Asian stock markets reacted sharply to rising energy prices. Countries such as South Korea and Japan, which rely heavily on energy imports passing through the Strait of Hormuz, are particularly exposed to supply disruptions.

South Korea’s Kospi index fell sharply, forcing authorities to temporarily halt trading on Wednesday.

Gold Prices Rebound After Recent Selloff

Gold prices recovered on Wednesday after experiencing a steep decline in the previous trading session.

Spot gold rose 1.7% to $5,176.75, after dropping nearly 5% the day before. Gold futures also gained about 1.3%.

The U.S. dollar index remained relatively stable after climbing nearly 1.5% over the previous two days.

Although gold typically benefits from safe-haven demand during geopolitical crises, the metal’s gains had recently been limited by the stronger U.S. dollar and its already elevated price levels.

CrowdStrike Reports Strong Quarterly Results

In corporate news, cybersecurity company CrowdStrike released fourth-quarter results that exceeded analysts’ expectations and issued financial guidance broadly in line with market forecasts.

The Austin-based company reported earnings of $1.12 per share, beating analysts’ estimates of $1.10 per share.

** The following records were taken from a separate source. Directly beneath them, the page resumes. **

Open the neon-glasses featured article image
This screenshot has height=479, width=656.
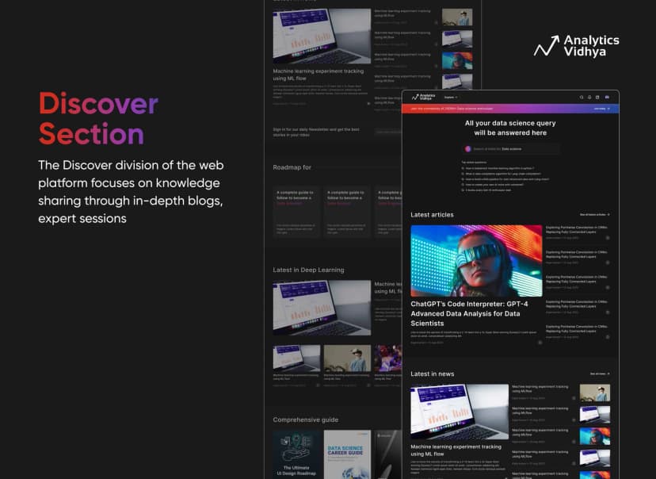pyautogui.click(x=476, y=260)
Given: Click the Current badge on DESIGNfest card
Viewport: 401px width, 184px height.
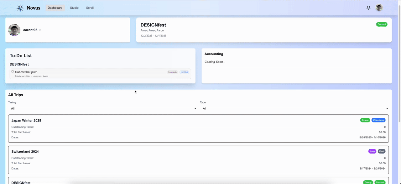Looking at the screenshot, I should 382,24.
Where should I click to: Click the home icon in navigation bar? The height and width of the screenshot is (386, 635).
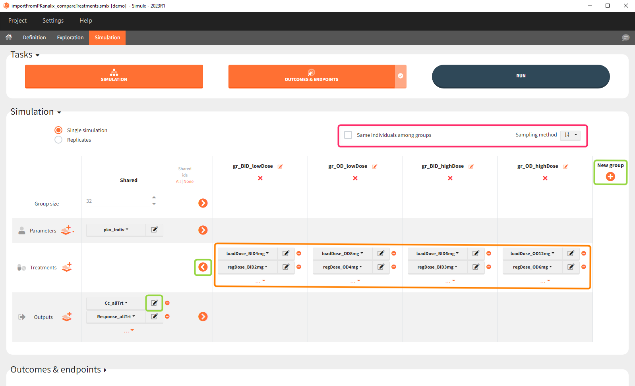(9, 37)
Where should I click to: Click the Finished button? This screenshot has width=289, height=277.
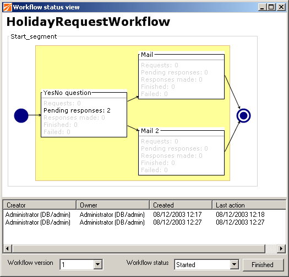(x=263, y=265)
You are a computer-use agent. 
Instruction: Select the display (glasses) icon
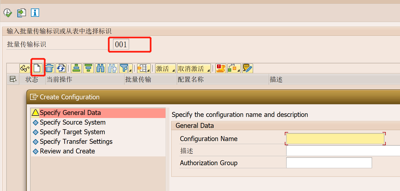coord(25,68)
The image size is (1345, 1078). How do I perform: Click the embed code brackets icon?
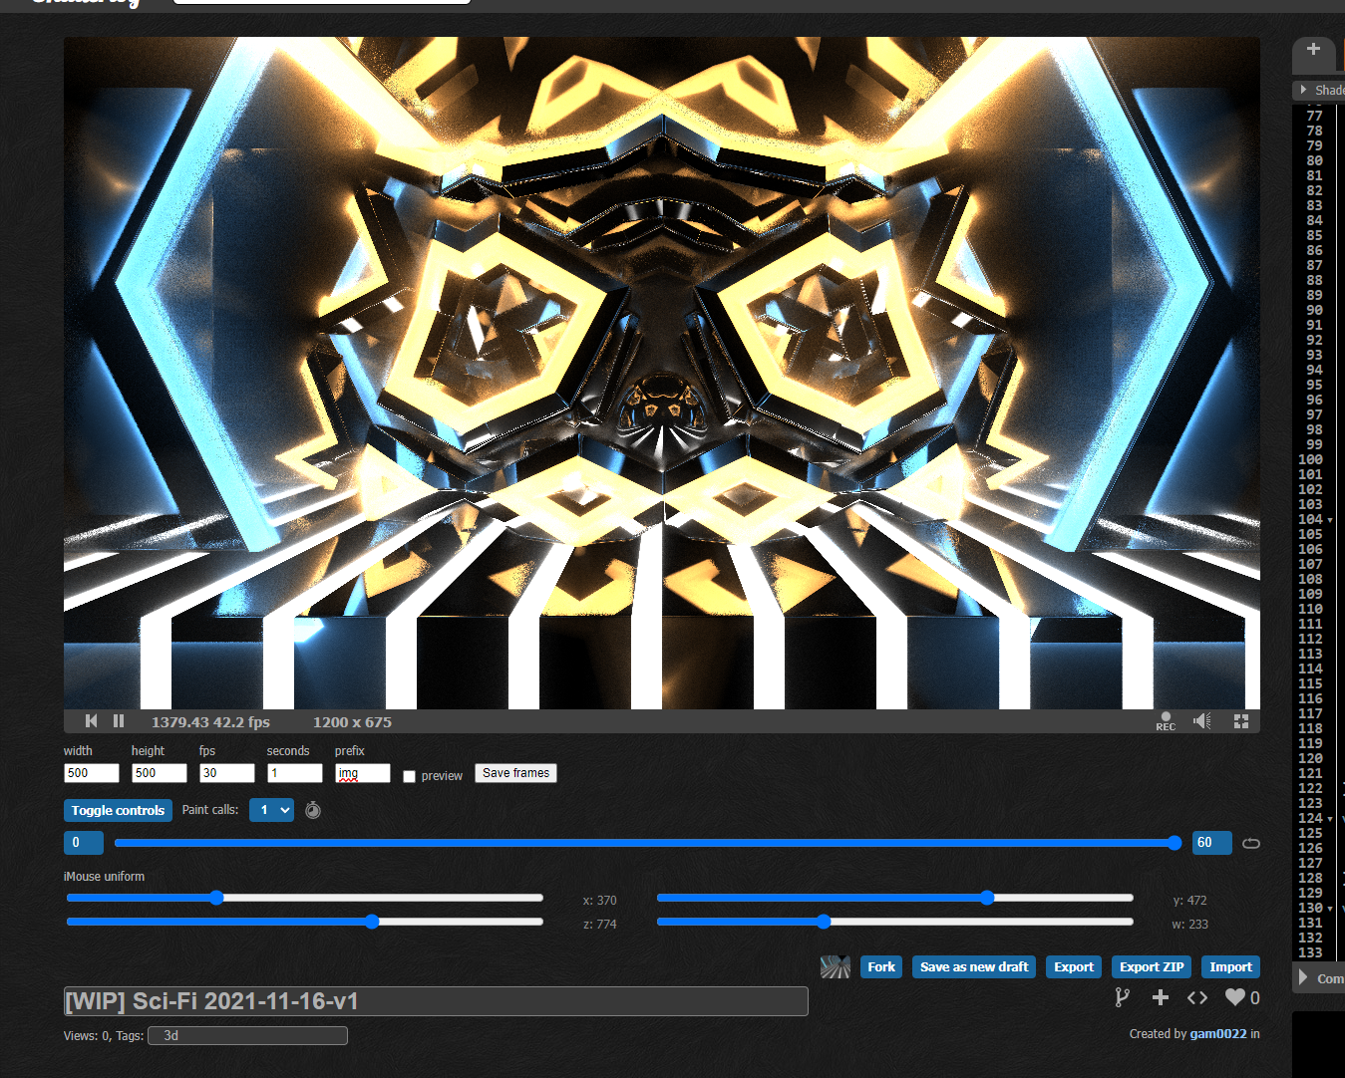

Revenue reached $1.31 billion, slightly above the $1.30 billion consensus forecast.

Company executives said that the rapid adoption of artificial intelligence technologies by businesses is increasing demand for cybersecurity solutions designed to protect AI systems, data, and digital infrastructure.

Despite the strong results, CrowdStrike shares declined slightly in extended trading.

OpenAI Reportedly Considering New NATO Contract

Media reports also indicated that OpenAI is exploring a potential agreement with NATO following its recently announced partnership with the U.S. Department of Defense.

According to the Wall Street Journal, OpenAI CEO Sam Altman initially suggested that the company was considering deploying its artificial intelligence technology across NATO’s classified networks. However, an OpenAI spokesperson later clarified that the discussion relates to unclassified networks.

Reuters also reported that the company is considering deploying its AI systems across NATO’s unclassified infrastructure.

The potential agreement comes shortly after OpenAI signed a deal to deploy its AI technology within the Pentagon’s classified network.

The agreement followed a dispute between the U.S. government and rival AI firm Anthropic, which had been labeled a supply chain risk after refusing to allow its AI models to be used for mass surveillance or fully autonomous weapons systems.